What goes hand in hand with this is the realization that every compulsion, no matter how mandatory it feels, is ultimately a choice.  This idea has been discussed a lot over the last few weeks, and we also talked about how, at first, there really doesn't seem to be a choice.  OCD appears to have the all control.  But as you begin to make more and more non-compulsive choices, the power starts to feel as if its being transferred away from the OCD and back to you.

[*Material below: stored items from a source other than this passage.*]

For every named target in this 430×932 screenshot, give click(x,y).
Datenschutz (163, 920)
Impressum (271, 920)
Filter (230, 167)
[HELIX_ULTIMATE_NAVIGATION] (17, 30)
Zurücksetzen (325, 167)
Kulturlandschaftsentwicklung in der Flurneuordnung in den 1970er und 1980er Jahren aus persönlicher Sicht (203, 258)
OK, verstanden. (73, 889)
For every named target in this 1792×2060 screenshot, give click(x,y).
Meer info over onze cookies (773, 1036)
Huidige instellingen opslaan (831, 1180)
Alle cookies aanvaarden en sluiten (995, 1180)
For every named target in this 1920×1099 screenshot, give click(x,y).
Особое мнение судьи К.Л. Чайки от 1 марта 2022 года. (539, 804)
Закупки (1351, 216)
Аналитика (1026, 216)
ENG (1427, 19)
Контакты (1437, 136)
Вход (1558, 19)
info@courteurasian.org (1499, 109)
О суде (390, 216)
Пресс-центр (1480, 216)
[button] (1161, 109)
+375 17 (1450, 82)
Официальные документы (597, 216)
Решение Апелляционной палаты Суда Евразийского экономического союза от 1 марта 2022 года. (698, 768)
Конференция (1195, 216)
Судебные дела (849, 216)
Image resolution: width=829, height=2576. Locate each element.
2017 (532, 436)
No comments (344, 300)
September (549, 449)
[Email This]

I was skeptical at first.  I knew deep down that compulsions were a choice:  I knew that if someone were to hold a gun to my head and threaten to shoot if I didn't stop washing, I could turn the faucet off.  But short of just that scenario, it seemed pretty impossible to choose to forgo so many compulsions.  And it was hard to imagine a space where I wouldn't constantly have to have a frustrated therapist breathing down my neck for me for me to be able to make non-compulsive choices.  But now, more than ever in my life and especially since my big relapse, I feel like the OCD and myself are on an equal playing field.  OCD no longer has me outnumbered a billion to one.  And what's even more interesting to consider is that, in reality, OCD actually has no power but the power I give it.  OCD may seem less threatening than it once did, but the only reason it still holds any clout at all is because I let it have that power when I choose to perform compulsions.

I don't know why it's taken so long for all this to sink in, but it has, and it's incredibly hopeful and freeing.

Wednesday, October 5, 2011

Fighting Like Hell

It's been a long time since I posted and even longer since I've made posts regularly.  But, tonight, well I'm feeling in the mood to write, and goodness, there's plenty to write about.

A couple weeks ago now I began an intensive treatment program.  I'm basically in treatment about 20 hours a week.  And in the time since I started that program, well, I have done things that I am not even sure I would have done BEFORE my contamination OCD flared out of control.  As I write, I feel dirty, but I am also determined to keep going, to resist the urges to avoid and perform other compulsions that would be so easy to give in to.  I feel as though I'm finally making a solid effort to wholeheartedly commit to doing ERP as I know it needs to be done.  I'm finally breaking the rules that, for so long, I felt couldn't be broken, even while I was doing active exposure work in the past.  I am rebelling against my OCD and doing what I know, deep down, I want to do - I want to stop dragging my feet, stop undermining my treatment, and go towards those things I feel a need to avoid.  It has its ups and downs, but I feel like I have finally broken down my fear of fighting back fully.

Before I always felt like I HAD TO self-sabotage, like I had to wait for explicit and specific directions from my therapist to do an exposure.  If I didn't, well, I felt like I was being some sort of hypocritical, negligent individual who "couldn't really have OCD."  Even then, I would find myself pulled away from compliance by urges to hold myself back until someone "forced" me to do what needed to be done.  While self-handicapping is still tempting, it doesn't feel quite so mandatory.  I feel like, for the first time, I can independently make the choice to do exposures and to do them without perfect "permission" from a therapist.  And that feels like the key:  for so long I have desperately NEEDED the self-sufficiency and adaptability of being able to chose therapeutic decisions on my own.  It's still a challenge, but I'm finally seeing and feeling a glimmer of independence that has long been buried deep, tangled amidst the myriad of twisted "rules" and compulsions.